From 4052e20d3d63dac5e05135854e30c6b5f37fdd4a Mon Sep 17 00:00:00 2001
From: Jens Axboe <axboe@kernel.dk>
Date: Tue, 21 Oct 2025 07:16:08 -0600
Subject: [PATCH 1/2] io_uring/sqpoll: switch away from getrusage() for CPU
 accounting

getrusage() does a lot more than what the SQPOLL accounting needs, the
latter only cares about (and uses) the stime. Rather than do a full
RUSAGE_SELF summation, just query the used stime instead.

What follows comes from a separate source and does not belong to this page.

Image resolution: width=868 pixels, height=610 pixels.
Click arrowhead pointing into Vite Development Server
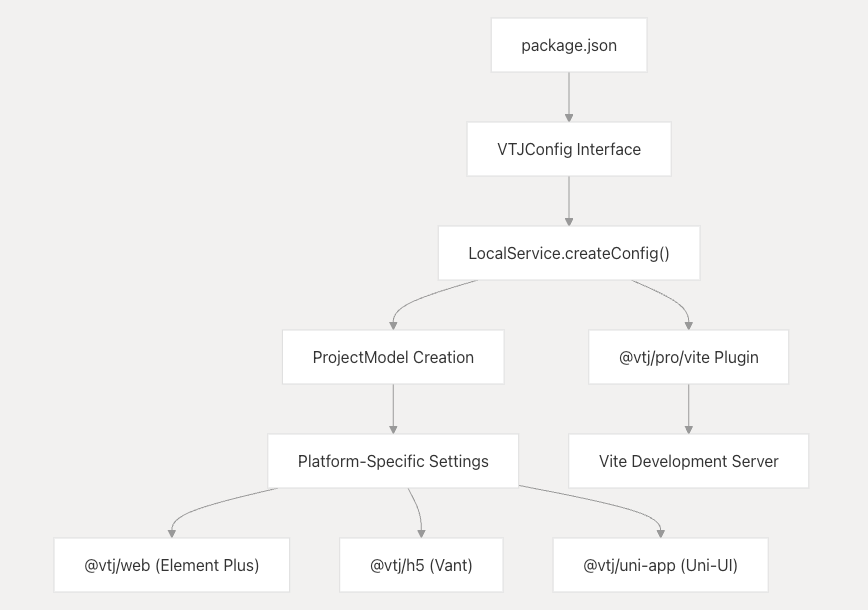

Cc: stable@vger.kernel.org
Fixes: 3fcb9d17206e ("io_uring/sqpoll: statistics of the true utilization of sq threads")
Signed-off-by: Jens Axboe <axboe@kernel.dk>
---
 io_uring/fdinfo.c |  9 +++++----
 io_uring/sqpoll.c | 34 ++++++++++++++++++++--------------
 io_uring/sqpoll.h |  1 +
 3 files changed, 26 insertions(+), 18 deletions(-)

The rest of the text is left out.